▸ About this exercise
The copy must match the data word for word and contain no pictures.

▸ Input
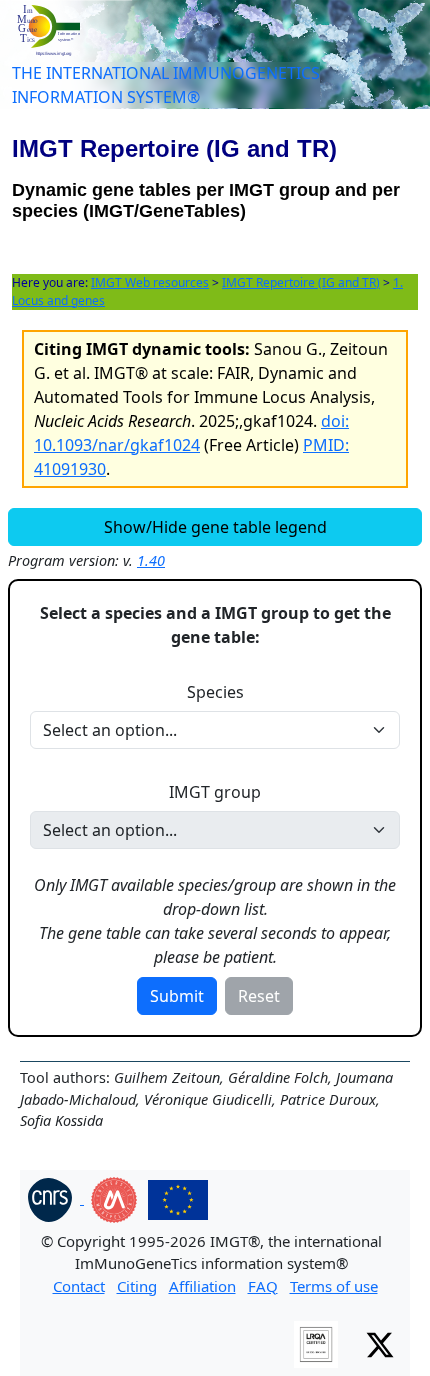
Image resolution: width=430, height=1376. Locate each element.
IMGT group (215, 792)
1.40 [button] (151, 560)
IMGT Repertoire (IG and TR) (301, 282)
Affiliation (202, 1286)
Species (215, 692)
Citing (137, 1286)
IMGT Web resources (150, 282)
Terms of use (334, 1286)
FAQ (263, 1286)
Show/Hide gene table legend (215, 527)
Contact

▸ Answer section
Image resolution: width=430, height=1376. Locate each element.
IMGT group (215, 792)
1.40 [button] (151, 560)
IMGT Repertoire (IG and TR) (301, 282)
Affiliation (202, 1286)
Species (215, 692)
Citing (137, 1286)
IMGT Web resources (150, 282)
Terms of use (334, 1286)
FAQ (263, 1286)
Show/Hide gene table legend (215, 527)
Contact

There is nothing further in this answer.